Frente a tanta violencia escenográfica, que tan estéril y agotadora resulta para el público mediano, surge Rajoy en un plano paralelo con sus disparatadas crónicas deportivas, y de pronto uno pone en contraste ambas cosas y ve que, contra todo pronóstico, echa de menos en sede parlamentaria la ironía marciana y desmanganillada del señor expresidente. Recordemos que, en la tribuna, los discursos de Rajoy parecían llegar enredados en un circunloquio perpetuo e inextricable, pero don Mariano siempre se las arreglaba para decir sólo lo imprescindible para sus intereses y conseguir reírse del adversario sin que éste se diera cuenta.  

Rajoy era un representante impasible y frío de la legalidad consolidada, y es de suponer que eso ya está en desuso. Era un político que no gritaba, que no arrojaba exabruptos, que no lloraba ni quería aparecer como víctima. Los enemigos le consideraban un caramelito y un corrupto. Y la derecha le ha reprochado haber sido un hombre que, con su presunta dejadez, contribuyó a la aparición del multipartidismo ingobernable que tenemos sobre la mesa, y que no supo atajar con mano de hierro los desafíos independentistas; sus correligionarios más trabucaires piensan que Rajoy era un flojo (recordemos el célebre apodo de Maricomplejines).
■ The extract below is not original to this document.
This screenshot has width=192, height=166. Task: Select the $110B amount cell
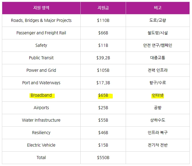tap(103, 21)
Pues bien: para todos aquellos que, en silencio, con la cabeza baja, son hoy nostálgicos de la impasibilidad pacífica y provinciana de Rajoy, podría haber ahora una alternativa, también gallega e inexpresiva, representada por el señor Núñez Feijoo, con la salvedad de que a Feijoo se le ve algo más cuco y bastante menos burlón que a Rajoy. Feijoo parece tener una disposición mayor para aprovechar las mareas de opinión y podría acabar siendo más receptivo que el expresidente a las tentaciones populistas o extremas, que ahora son fortísimas.
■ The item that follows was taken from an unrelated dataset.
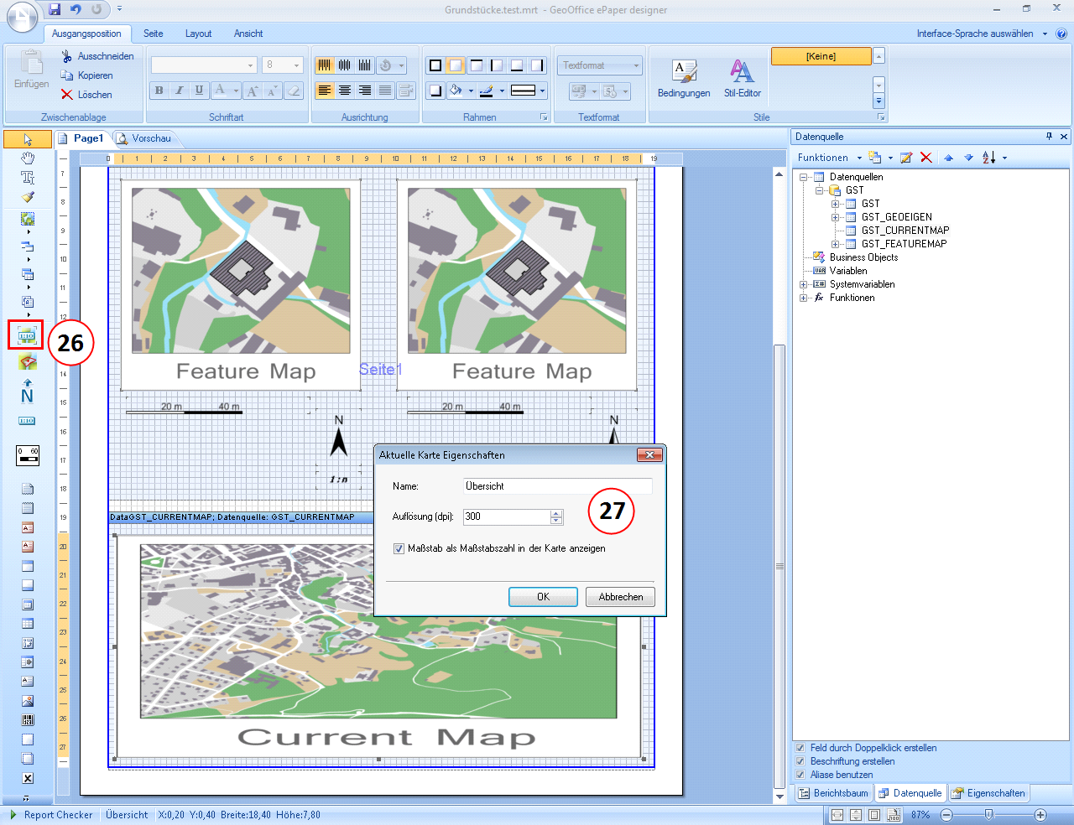
Task: Open the Funktionen dropdown in Datenquelle
Action: 829,158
En cambio, Rajoy vivía en su circunloquio y pasaba de todo, y hoy también pasa de todo. La prueba de su despreocupado temperamento está en sus columnas futbolísticas, escandalosamente absurdas e improvisadas, pronunciadas a la buena de Dios en forma de notas de audio de WhatsApp y dirigidas a la redacción de El Debate.

Nos gustaría que este periódico mantuviese la colaboración de Rajoy más allá del Mundial y que pidiera al autor que ampliara su objeto de estudio a la política actual. Y también nos gustaría que los señores diputados leyeran las columnas de Rajoy no por la utilidad analítica que contienen (utilidad nula o, al menos, ilocalizable), ni con ánimo exclusivamente jocoso, sino por el aire y el tono que transmiten. Es el aire del sosiego, el tono de la pachorra contra viento y marea. Es lo contrario a la exaltación.